Nei panni di Andrea Agnelli avrei confermato, pubblicamente e ufficialmente, Maurizio Sarri. Per dare una scossa. Per indicare il sostegno all’Idea. Non si può sempre vincere e, soprattutto, non si può traslocare dal pratico al bello pensando che basti la mano di un nuovo burattinaio per trasfigurare burattini vecchi, incluso un extra-terrestre come Cristiano. Un’autorità senza potere o un potere senza autorità è la scelta peggiore.

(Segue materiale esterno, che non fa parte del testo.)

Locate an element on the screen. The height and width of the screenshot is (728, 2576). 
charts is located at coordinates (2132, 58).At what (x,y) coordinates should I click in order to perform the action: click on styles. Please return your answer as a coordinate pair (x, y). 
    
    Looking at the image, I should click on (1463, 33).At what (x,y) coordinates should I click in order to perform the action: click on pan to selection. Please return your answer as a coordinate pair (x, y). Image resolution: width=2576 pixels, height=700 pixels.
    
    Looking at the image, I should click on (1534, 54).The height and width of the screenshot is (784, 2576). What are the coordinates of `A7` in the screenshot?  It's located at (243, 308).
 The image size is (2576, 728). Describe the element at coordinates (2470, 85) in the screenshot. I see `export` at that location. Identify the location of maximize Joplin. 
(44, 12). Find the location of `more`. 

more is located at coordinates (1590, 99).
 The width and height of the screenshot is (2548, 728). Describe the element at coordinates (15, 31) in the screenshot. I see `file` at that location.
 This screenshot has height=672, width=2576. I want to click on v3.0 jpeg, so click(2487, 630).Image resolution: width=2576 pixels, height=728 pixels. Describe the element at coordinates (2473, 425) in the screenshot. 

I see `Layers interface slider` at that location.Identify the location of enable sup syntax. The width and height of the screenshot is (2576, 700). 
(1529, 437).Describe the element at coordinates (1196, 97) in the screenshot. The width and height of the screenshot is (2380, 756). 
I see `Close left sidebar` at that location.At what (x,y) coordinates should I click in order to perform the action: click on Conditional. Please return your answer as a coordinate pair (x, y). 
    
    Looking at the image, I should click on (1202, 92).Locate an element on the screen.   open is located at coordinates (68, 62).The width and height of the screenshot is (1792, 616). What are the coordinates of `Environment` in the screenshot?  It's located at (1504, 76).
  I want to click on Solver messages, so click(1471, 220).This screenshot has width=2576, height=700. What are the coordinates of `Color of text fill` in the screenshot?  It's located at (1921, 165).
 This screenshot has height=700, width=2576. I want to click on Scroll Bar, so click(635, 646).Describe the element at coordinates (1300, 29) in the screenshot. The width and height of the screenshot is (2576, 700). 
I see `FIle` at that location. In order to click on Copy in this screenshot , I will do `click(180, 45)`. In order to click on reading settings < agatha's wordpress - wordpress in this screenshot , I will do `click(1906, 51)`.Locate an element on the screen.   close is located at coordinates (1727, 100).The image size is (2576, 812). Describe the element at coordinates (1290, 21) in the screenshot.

Il precedente di Gigi Maifredi non può non aver insegnato qualcosa.
L’ossessione era e rimane la Champions, in bilico tra il ritorno con il Lione e la forche di Manchester City o Real. Neppure un eventuale flop dovrebbe determinare il destino di "C’era Guevara". Il silenzio della famiglia - in questo caso, almeno - è più preoccupante degli alti e bassi che stanno crivellando la Signora.
Fino al 9 marzo la Lazio, capace di liquidare la Juventus già all’andata e a Riad, era la squadra più brillante. E dopo la grigia coppa di Madama, memore proprio di quella striscia, le avevo dedicato la vetta del mio borsino di giugno. Mal me ne incolse. Un gran primo tempo a Bergamo e poi - strutturale, verticale - il crollo: due vittorie in sette partite.
La rosa, certo; gli infortuni; e una gara ogni tre giorni. Non c’è un "titolarissimo" che non sia precipitato dal massimo al minimo: Ciro Immobile, Sergej Milinkovic-Savic (specialmente), Luis Alberto, nemmeno convocato per Torino come Lucas Leiva, Senad Lulic, Stefan Radu, Joaquin Correa. L’unico che non ha cambiato passo è Manuel Lazzari, terzino a tutta fascia.
La pancia piena del collegio ha spinto Sarri ad accendere candele all’altare del Singolo. Le marce indietro non sono incoerenza, anche se è imploso l’equilibrio, termine che l’italiano medio considera un prezzo. Quando, viceversa, resta un valore.
Immobile 29, Cristiano 28: lo scettro di capocannoniere è la locandina del film. La trama, in compenso, gira attorno a una fabbrica convertita in lotteria e a un ospedale che sbuffa orgoglio. Un po’ David Lynch, un po’ Milos Forman.